Do this: Starting with the line that contains "Task: Open shaqirixherdan's verified profile" and going on through the end of the records, write out each line as one string in a JSON list, skipping any blank lines.

Provided records:
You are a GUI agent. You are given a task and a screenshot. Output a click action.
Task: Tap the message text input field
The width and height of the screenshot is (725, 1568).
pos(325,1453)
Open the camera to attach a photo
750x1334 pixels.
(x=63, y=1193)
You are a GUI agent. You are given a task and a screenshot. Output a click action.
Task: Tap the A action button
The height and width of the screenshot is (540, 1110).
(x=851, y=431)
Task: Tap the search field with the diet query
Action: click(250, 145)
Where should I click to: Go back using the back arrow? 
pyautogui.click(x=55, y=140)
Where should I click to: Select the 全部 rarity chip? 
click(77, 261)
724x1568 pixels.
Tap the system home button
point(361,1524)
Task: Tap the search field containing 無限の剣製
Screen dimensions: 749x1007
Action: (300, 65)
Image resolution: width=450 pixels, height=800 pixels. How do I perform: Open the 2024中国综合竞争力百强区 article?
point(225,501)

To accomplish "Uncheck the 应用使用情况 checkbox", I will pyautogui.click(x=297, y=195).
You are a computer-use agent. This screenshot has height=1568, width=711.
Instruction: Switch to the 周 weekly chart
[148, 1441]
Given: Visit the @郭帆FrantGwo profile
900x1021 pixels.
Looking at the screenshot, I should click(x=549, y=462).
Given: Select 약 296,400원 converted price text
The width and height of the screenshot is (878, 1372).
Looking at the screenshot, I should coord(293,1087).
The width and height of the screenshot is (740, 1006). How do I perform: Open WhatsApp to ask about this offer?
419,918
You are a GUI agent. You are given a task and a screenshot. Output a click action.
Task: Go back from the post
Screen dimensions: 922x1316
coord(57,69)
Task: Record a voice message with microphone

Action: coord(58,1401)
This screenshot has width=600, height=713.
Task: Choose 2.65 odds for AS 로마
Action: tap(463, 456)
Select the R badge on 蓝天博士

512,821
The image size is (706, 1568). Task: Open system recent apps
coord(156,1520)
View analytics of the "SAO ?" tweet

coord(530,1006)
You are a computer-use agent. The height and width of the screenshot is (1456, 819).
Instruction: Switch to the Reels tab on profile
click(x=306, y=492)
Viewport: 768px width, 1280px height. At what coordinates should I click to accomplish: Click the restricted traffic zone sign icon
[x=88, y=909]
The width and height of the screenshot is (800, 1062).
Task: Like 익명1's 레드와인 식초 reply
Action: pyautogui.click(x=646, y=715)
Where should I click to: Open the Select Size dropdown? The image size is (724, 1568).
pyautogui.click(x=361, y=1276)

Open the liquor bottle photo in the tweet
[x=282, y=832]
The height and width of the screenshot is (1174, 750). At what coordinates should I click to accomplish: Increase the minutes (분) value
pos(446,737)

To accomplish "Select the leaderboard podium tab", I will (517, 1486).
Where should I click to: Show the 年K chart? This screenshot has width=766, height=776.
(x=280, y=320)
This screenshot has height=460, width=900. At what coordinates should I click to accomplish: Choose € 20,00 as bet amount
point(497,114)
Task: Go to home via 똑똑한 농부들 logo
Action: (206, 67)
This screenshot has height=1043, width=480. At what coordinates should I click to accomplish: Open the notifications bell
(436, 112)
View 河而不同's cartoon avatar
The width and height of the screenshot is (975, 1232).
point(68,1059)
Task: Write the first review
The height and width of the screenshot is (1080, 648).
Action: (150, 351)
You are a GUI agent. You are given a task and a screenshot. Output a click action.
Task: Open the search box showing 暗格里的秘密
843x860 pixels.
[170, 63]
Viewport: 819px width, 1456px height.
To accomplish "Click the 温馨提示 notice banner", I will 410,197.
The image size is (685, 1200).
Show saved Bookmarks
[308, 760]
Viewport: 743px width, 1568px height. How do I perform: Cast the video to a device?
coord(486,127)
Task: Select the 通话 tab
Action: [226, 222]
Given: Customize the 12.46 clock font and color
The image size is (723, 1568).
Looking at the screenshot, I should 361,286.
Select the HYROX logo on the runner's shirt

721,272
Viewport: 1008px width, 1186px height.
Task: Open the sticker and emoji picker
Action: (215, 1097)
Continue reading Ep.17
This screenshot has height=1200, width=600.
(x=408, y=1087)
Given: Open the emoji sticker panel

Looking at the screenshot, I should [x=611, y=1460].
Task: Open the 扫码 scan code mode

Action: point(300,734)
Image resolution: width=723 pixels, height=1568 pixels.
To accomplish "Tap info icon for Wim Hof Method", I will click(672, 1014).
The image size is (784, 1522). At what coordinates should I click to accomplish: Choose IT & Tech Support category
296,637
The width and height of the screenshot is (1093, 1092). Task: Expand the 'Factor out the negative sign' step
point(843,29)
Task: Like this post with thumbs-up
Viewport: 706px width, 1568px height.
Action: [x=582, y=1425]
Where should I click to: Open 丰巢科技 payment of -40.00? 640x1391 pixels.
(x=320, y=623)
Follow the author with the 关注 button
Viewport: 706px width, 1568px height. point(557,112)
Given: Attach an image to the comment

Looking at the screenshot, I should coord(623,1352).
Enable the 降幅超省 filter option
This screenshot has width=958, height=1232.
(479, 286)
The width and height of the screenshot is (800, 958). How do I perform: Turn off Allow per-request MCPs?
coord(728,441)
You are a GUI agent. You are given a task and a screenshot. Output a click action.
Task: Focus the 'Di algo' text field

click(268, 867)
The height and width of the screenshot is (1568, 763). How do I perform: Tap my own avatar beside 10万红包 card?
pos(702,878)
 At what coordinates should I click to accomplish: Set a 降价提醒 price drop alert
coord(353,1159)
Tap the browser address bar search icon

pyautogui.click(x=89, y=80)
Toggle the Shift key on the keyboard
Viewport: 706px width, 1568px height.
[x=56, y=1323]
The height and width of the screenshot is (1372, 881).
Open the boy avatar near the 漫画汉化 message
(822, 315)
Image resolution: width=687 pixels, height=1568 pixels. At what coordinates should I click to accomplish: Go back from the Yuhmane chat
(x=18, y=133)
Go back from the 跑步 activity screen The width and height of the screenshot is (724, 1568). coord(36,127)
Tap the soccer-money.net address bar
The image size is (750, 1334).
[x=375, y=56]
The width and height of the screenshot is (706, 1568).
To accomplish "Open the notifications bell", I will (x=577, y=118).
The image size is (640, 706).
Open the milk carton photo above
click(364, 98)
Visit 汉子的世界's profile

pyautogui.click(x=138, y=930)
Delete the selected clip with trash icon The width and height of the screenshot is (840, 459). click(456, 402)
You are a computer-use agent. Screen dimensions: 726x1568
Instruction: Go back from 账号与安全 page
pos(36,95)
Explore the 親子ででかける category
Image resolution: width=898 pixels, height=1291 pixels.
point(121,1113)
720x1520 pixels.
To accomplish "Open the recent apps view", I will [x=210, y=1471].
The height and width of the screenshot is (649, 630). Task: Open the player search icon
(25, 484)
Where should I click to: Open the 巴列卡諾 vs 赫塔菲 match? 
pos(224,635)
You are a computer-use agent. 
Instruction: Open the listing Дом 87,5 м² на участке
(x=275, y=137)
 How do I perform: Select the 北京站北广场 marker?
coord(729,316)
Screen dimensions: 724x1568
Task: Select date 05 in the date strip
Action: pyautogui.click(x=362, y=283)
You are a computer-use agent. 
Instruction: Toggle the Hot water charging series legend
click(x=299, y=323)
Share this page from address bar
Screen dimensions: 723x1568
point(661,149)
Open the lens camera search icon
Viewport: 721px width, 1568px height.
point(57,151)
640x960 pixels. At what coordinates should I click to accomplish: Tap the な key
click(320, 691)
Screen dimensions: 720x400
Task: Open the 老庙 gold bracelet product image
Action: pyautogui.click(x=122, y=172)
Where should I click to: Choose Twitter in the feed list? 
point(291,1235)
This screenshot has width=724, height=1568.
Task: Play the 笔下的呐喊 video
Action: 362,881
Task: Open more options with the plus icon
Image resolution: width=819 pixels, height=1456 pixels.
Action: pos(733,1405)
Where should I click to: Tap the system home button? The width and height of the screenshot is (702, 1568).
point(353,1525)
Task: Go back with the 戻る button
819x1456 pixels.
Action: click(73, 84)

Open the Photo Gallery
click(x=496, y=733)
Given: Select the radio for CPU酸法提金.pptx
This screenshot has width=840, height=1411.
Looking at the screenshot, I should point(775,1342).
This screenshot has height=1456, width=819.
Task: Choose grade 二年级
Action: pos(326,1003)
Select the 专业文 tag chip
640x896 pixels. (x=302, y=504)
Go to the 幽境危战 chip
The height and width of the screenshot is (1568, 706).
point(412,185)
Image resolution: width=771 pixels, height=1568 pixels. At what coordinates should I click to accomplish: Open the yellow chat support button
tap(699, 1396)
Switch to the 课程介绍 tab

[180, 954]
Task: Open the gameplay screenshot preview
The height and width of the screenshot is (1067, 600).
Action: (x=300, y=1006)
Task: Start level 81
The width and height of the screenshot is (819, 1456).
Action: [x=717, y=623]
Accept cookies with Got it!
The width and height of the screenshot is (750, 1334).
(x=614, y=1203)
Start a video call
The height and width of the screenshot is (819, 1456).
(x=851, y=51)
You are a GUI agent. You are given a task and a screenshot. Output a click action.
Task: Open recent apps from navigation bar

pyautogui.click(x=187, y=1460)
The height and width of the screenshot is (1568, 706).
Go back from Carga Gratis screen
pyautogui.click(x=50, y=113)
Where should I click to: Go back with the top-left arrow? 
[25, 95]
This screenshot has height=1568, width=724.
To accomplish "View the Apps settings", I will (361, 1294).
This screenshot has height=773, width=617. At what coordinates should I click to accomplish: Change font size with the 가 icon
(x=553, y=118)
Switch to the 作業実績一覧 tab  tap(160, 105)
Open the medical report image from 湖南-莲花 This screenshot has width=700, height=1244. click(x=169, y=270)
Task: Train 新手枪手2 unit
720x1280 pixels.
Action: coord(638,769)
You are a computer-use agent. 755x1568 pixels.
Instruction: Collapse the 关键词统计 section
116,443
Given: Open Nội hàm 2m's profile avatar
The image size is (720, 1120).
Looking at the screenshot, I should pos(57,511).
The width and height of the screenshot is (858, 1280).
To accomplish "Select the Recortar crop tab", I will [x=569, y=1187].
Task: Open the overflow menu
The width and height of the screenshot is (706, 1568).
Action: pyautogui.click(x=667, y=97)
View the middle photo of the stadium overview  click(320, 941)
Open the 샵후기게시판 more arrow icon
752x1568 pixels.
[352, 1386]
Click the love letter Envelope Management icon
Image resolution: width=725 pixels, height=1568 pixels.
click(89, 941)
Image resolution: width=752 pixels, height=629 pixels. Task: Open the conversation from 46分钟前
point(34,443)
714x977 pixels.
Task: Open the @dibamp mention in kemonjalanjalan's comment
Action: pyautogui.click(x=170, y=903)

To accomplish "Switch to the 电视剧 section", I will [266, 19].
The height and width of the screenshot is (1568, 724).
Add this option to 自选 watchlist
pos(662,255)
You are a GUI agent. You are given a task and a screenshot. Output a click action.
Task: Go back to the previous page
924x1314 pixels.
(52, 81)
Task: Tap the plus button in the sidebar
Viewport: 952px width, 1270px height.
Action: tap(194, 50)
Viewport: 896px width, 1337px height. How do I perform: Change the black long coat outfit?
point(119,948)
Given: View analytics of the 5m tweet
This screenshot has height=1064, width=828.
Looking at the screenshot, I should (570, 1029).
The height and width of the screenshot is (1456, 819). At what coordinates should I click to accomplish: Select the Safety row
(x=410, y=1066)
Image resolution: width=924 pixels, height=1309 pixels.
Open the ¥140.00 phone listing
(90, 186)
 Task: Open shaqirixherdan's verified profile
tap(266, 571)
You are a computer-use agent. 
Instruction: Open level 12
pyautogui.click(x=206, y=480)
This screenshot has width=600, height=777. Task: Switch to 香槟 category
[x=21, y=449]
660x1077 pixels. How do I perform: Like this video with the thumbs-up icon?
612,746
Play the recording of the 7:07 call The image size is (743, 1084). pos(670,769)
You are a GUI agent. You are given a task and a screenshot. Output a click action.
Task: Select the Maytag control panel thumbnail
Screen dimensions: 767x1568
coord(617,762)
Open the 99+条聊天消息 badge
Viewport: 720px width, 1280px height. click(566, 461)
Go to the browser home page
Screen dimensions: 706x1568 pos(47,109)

Output of the task:
[
  " Task: Open shaqirixherdan's verified profile",
  "tap(266, 571)",
  "You are a computer-use agent. ",
  "Instruction: Open level 12",
  "pyautogui.click(x=206, y=480)",
  "This screenshot has width=600, height=777. Task: Switch to 香槟 category",
  "[x=21, y=449]",
  "660x1077 pixels. How do I perform: Like this video with the thumbs-up icon?",
  "612,746",
  "Play the recording of the 7:07 call The image size is (743, 1084). pos(670,769)",
  "You are a GUI agent. You are given a task and a screenshot. Output a click action.",
  "Task: Select the Maytag control panel thumbnail",
  "Screen dimensions: 767x1568",
  "coord(617,762)",
  "Open the 99+条聊天消息 badge",
  "Viewport: 720px width, 1280px height. click(566, 461)",
  "Go to the browser home page",
  "Screen dimensions: 706x1568 pos(47,109)"
]